Kim Lenaghan“I would like to ask why it is that shopping, an activity so pleasurable for the other 11 months of the year, should suddenly become so stressful in December. Of course we already know the answer to that one. Yes, the annual pressure of buying a selection of entirely inappropriate gifts for people who neither want, need or appreciate them.

It’s that awful routine of racing around the shops from morning to midnight doing your world famous impression of a headless chicken with attention deficit disorder, chucking things into baskets and repeating the seasonal mantras “That’ll do rightly…..too bad if he already has one….she can always take it back if it doesn’t fit”! Ah, the season of good will! And anyway, you just buy the same old stuff every year so it’s not like anybody is expecting anything new or novel.

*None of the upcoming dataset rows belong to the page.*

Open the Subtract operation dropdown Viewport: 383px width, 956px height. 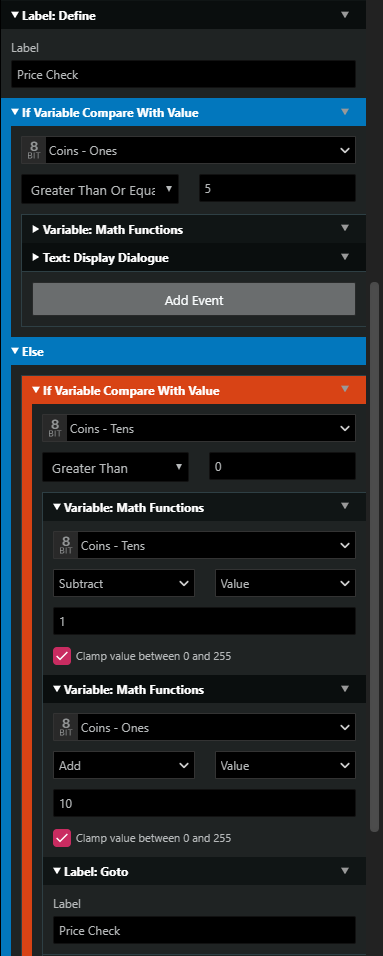pyautogui.click(x=124, y=583)
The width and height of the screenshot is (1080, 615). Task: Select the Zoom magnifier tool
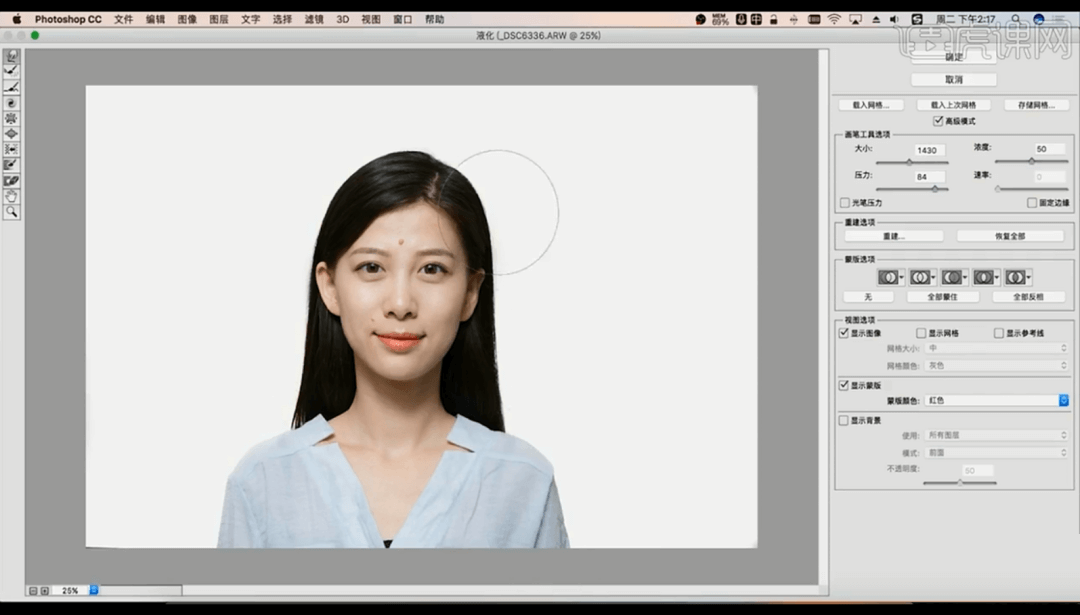pyautogui.click(x=11, y=212)
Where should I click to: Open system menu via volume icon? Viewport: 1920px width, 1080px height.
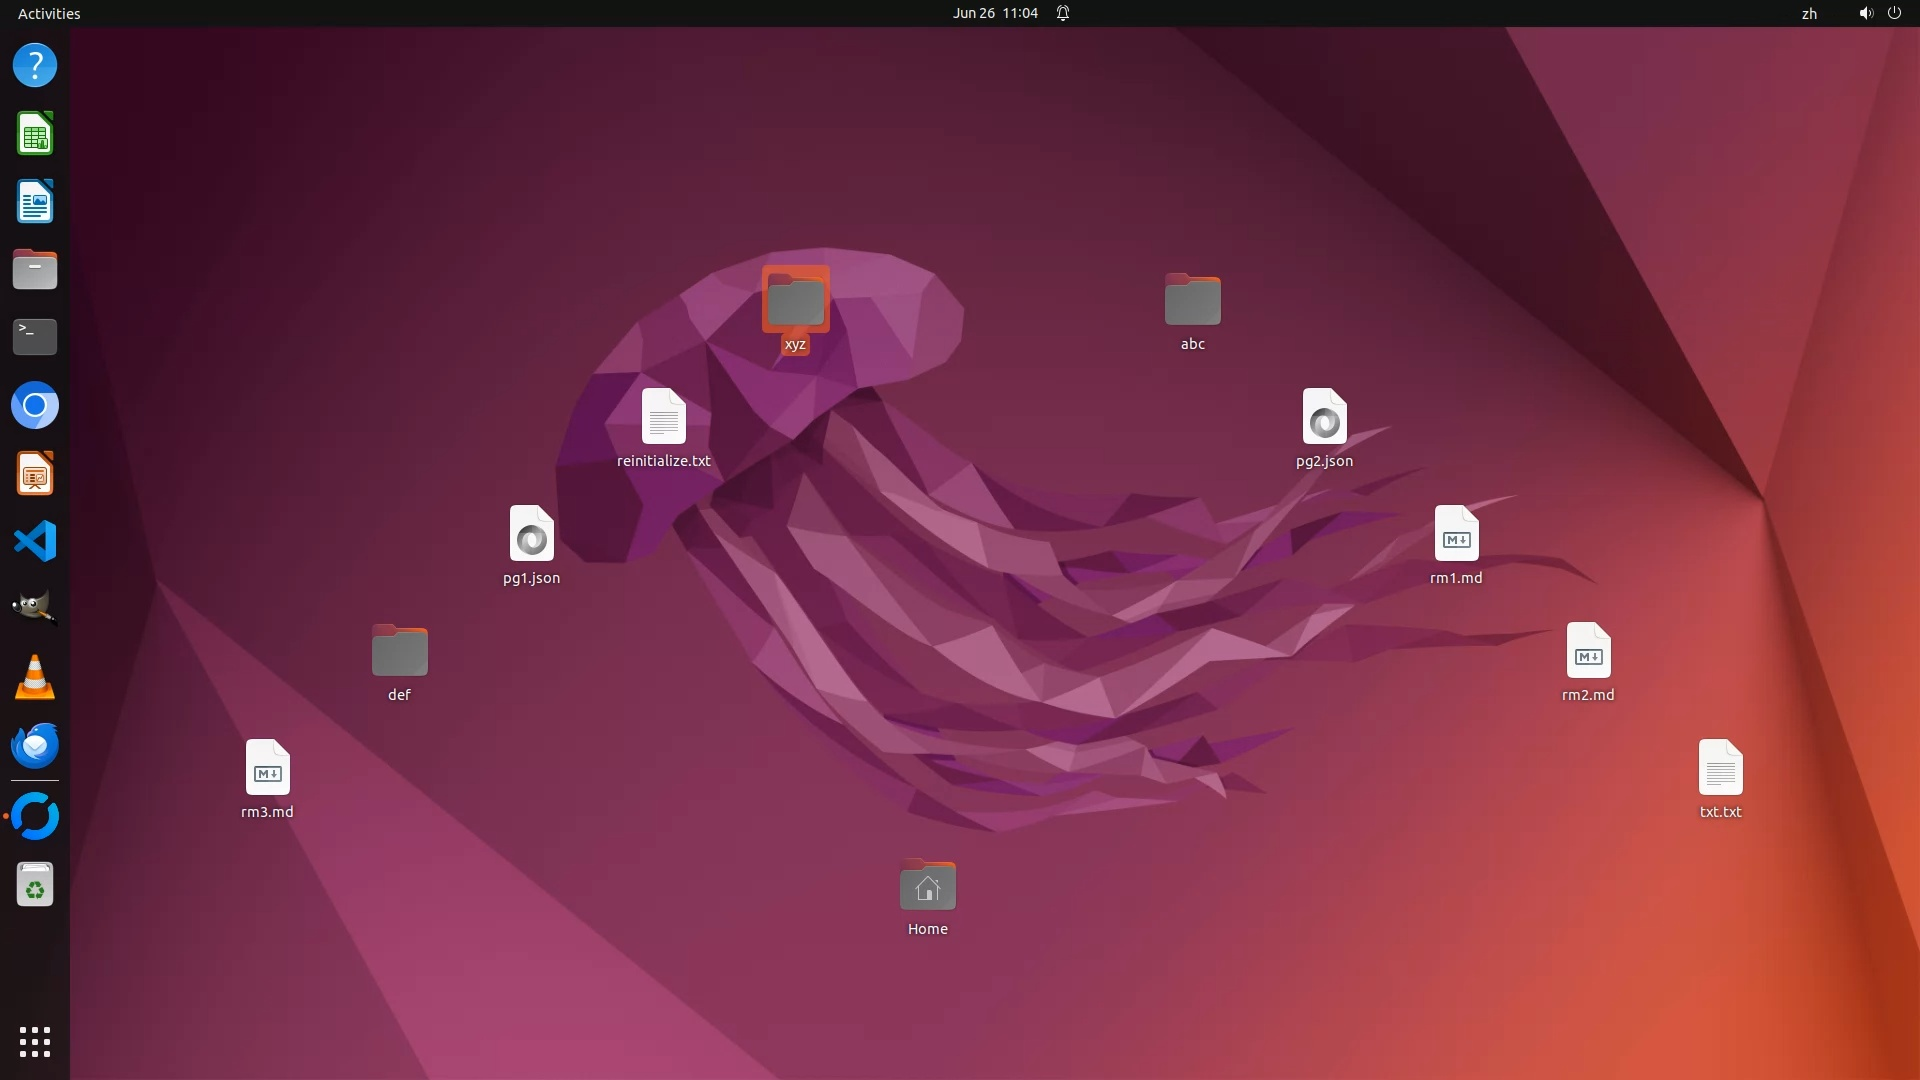1865,13
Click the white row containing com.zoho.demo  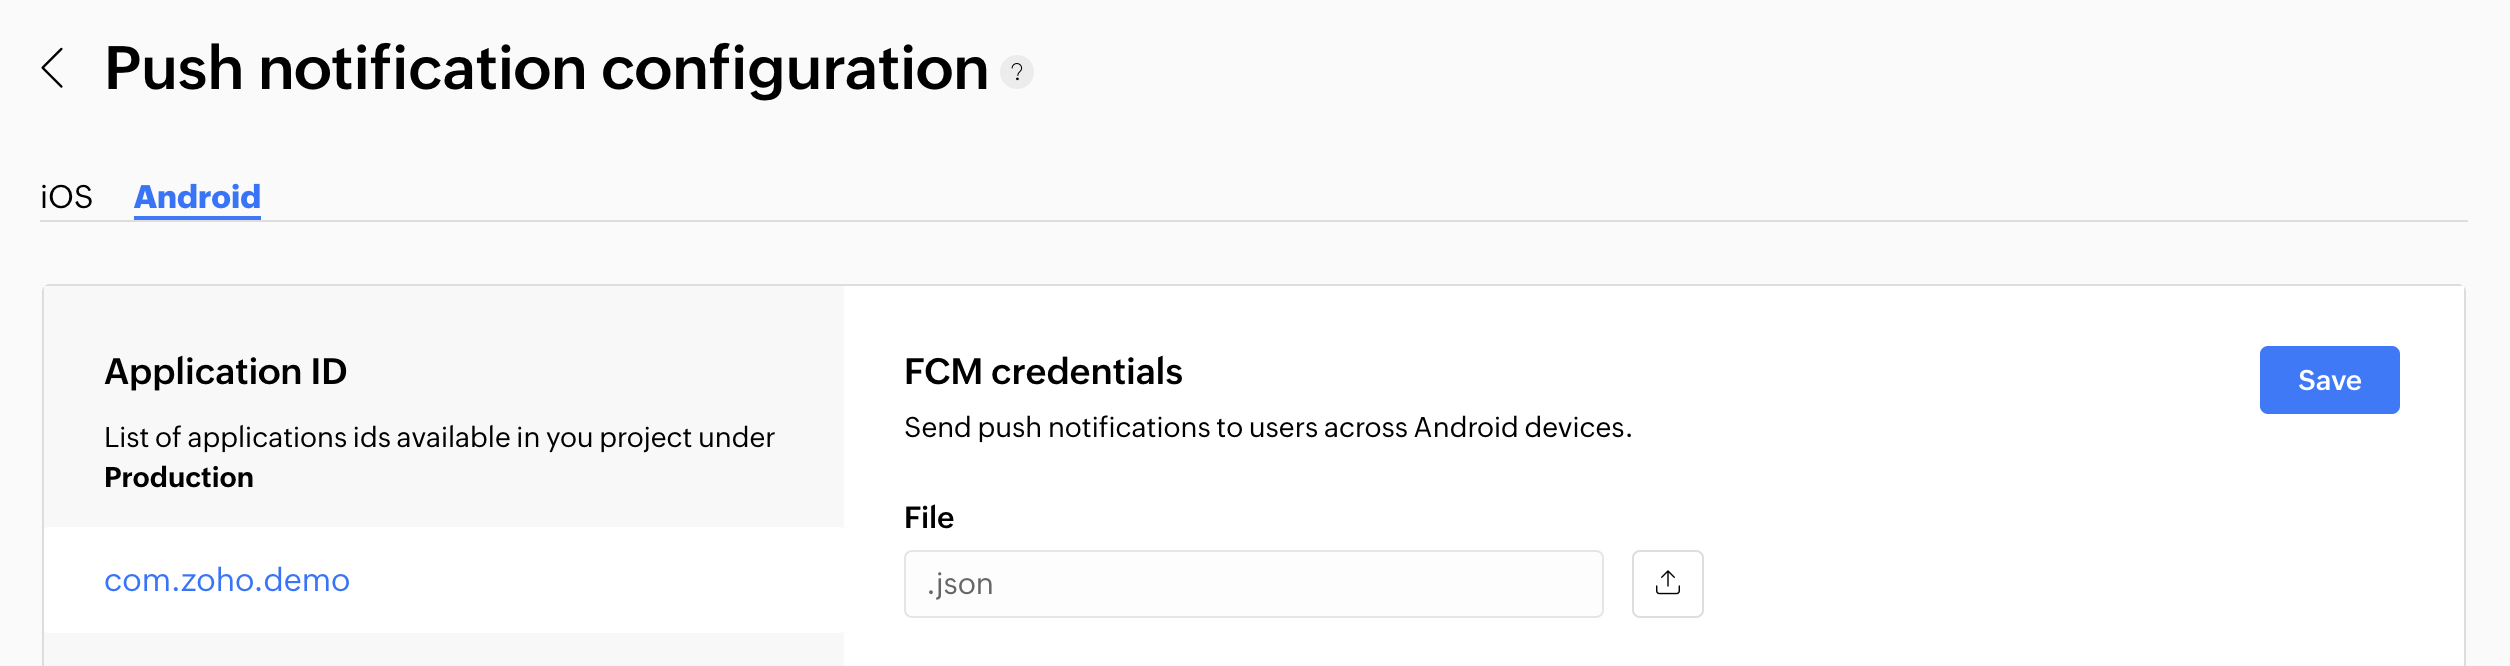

To add insult to injury you find yourself in the company of thousands of other shoppers doing and saying exactly the same thing. Actually, spending a Saturday in town in the couple of weeks before Xmas should be compulsory training for all soldiers about to go into battle, and make no mistake, it is a battlefield out there and she who hesitates is lost. You’ll notice I said ‘she’ and for those men among you who are in touch with your feminine side I apologise, but, in my experience, the of the bulk of the seasonal shopping does fall to the ladies – from the gifts to the grub to the goodies it’s usually us out there on the front line.

Shoulders and elbows are my weapons of choice for fighting my way through the crowds, and you have to keep your wits about you and your reflexes razor sharp for those ‘last one left’ moments. Picture the scene… there are two of you in front of the shelf and you know the only thing standing between triumph and having to traipse around town for another two hours is her. You’ve got to be decisive, move like lightening, grab an go as fast as you can to the cash desk. Result!

Nowhere is this skill more essential than when faced with the ‘3 for 2’ scenario. You see, it is almost impossible to find a third thing you like, and the longer those offers have been on display the harder it gets. But obviously because it is a free gift, and at Christmas nothing is free, you have to find something. As you sift through the shelves you’ll need all your cunning and persistence because the good stuff goes first, but, if you’re very lucky, you may actually spot a gem of a third item. Otherwise you must invoke another one of the mantras “it’s free, she never exactly pushes the boat out for me, and if she doesn’t like it……..” You know the rest.

At this point it’s back to the blokes, and again I hate to generalise but how often do men think they can get away with those lines like “you’re much better at all that than I am” or “I wouldn’t know what to get” and then there’s the old favourite “I’ll just give you the money.”

Now, there is a part of me that wants to scream “get your fat behind out of that chair, turn off the telly and go out and get your own presents!” But it is a truth universally acknowledged that ultimately it is less stressful to do it yourself. You know as well as I do that they’ll leave it to Christmas Eve, about an hour before the shops close, and there will be nothing left. So, if you can't change them turn this “you just get it for me” attitude to your advantage. Most men will indeed give you anything you ask for as long as they don’t have to actually go to the bother of choosing, identifying and sourcing it themselves. Indeed, you'll have their credit card details before you can say “multi-story carpark.” Talking of which….

They cost a fortune! Another reason to hate shopping at Christmas, then there’s the rain and the rotten weather…and before you start screaming at me about online shopping can I just say that’s all well and good if you know what you’re after but I never do. And to tell the truth, even though I’m moaning, Christmas wouldn’t be the same without that hustle and bustle and a bruise or two.

So let the shopping commence, let the socks, perfume and pyjamas know I’m on my way. I’ve made a list, I’ve checked it twice and I know I’ll forget to bring it like I do every year. By the way, there are 16 shopping days to Christmas.